I agree with not adding chemicals when possible.

Have you ever found a cause of BGA to be plants that need more fertilizer? For me the vallisneria grew so fast they used all the nitrate and then started to fail.


----------



## BC in SK (Aug 11, 2012)

DJRansome said:


> Have you ever found a cause of BGA to be plants that need more fertilizer? For me the vallisneria grew so fast they used all the nitrate and then started to fail.

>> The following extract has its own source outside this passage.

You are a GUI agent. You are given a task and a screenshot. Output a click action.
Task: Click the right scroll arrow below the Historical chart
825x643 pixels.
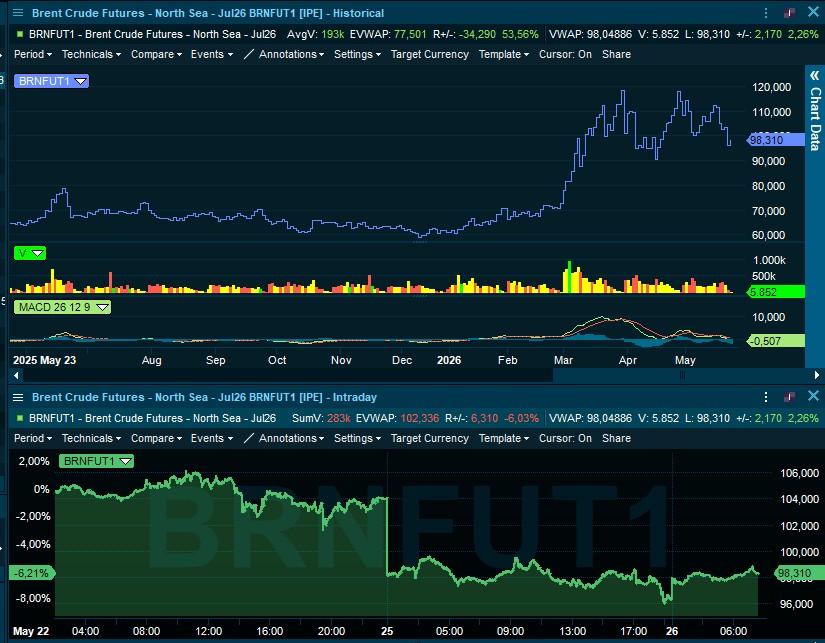pos(817,375)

Very low, or zero nitrate would be desirable for the fish. In the very least, it resembles the water parameters that our cichlids usually come from, in the wild. 
If the vallisneria grow so fast, they should be pruned a lot more. Any plant has to be harvested, otherwise it will break down, use oxygen, and release it's nutrients back into the water.


----------



## DJRansome (Oct 29, 2005)

Agree. Have you ever know BGA to grow when the plants are starting to break down?


----------



## BC in SK (Aug 11, 2012)

DJRansome said:


> Have you ever know BGA to grow when the plants are starting to break down?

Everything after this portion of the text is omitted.